■ The data

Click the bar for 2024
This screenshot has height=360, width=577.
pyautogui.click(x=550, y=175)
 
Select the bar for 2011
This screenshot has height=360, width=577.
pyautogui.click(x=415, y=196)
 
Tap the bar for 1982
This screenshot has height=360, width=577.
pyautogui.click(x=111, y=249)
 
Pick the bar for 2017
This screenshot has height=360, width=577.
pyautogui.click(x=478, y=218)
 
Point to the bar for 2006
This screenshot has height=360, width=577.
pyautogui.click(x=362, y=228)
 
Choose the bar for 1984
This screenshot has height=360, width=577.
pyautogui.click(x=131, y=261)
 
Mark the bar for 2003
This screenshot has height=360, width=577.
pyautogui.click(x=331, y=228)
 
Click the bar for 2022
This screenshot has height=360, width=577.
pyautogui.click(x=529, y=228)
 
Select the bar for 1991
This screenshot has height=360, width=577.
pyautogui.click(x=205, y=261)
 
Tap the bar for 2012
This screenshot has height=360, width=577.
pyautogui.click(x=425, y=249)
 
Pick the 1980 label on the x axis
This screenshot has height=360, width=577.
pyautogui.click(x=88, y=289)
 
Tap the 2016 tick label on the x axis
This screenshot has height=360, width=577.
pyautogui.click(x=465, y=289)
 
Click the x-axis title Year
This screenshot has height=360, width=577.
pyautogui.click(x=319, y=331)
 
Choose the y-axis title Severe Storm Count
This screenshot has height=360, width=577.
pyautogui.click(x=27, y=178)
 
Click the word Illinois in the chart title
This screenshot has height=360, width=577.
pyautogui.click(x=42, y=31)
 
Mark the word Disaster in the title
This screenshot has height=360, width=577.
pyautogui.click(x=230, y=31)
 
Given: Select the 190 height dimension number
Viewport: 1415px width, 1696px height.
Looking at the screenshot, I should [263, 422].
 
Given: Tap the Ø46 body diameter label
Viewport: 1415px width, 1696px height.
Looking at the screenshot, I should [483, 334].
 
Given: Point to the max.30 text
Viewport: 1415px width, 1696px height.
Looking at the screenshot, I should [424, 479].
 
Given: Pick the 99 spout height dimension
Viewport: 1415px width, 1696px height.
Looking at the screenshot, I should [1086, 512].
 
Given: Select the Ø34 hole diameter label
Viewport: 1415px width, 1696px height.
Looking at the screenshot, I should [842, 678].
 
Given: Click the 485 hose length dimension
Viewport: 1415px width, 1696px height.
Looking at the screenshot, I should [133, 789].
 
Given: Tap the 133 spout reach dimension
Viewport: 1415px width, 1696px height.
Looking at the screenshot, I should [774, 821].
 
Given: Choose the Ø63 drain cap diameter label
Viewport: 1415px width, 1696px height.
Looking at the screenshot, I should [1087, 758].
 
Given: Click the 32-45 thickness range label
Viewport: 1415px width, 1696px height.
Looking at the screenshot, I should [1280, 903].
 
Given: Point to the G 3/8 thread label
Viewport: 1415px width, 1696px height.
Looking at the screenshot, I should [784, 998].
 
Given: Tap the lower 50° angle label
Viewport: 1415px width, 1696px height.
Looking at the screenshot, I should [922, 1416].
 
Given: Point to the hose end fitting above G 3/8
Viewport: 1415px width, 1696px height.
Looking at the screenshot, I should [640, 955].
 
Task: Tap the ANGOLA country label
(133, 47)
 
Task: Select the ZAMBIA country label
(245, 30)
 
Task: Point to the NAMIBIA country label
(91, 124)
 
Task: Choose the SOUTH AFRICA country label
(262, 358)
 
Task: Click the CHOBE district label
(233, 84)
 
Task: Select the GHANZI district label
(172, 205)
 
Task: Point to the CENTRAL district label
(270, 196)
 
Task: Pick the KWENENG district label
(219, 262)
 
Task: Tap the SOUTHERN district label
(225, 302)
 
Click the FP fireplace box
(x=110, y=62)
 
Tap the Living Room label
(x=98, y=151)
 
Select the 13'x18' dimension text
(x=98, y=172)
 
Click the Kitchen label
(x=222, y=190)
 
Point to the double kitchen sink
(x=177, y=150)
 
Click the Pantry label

■ Written instruction
Lay out the lines from the one containing "Task: Select the GHANZI district label" through the one containing "(x=98, y=151)" as a JSON list of strings, one string per line, leaving out blank lines.

■ Result of the exercise
[
  "Task: Select the GHANZI district label",
  "(172, 205)",
  "Task: Point to the CENTRAL district label",
  "(270, 196)",
  "Task: Pick the KWENENG district label",
  "(219, 262)",
  "Task: Tap the SOUTHERN district label",
  "(225, 302)",
  "Click the FP fireplace box",
  "(x=110, y=62)",
  "Tap the Living Room label",
  "(x=98, y=151)"
]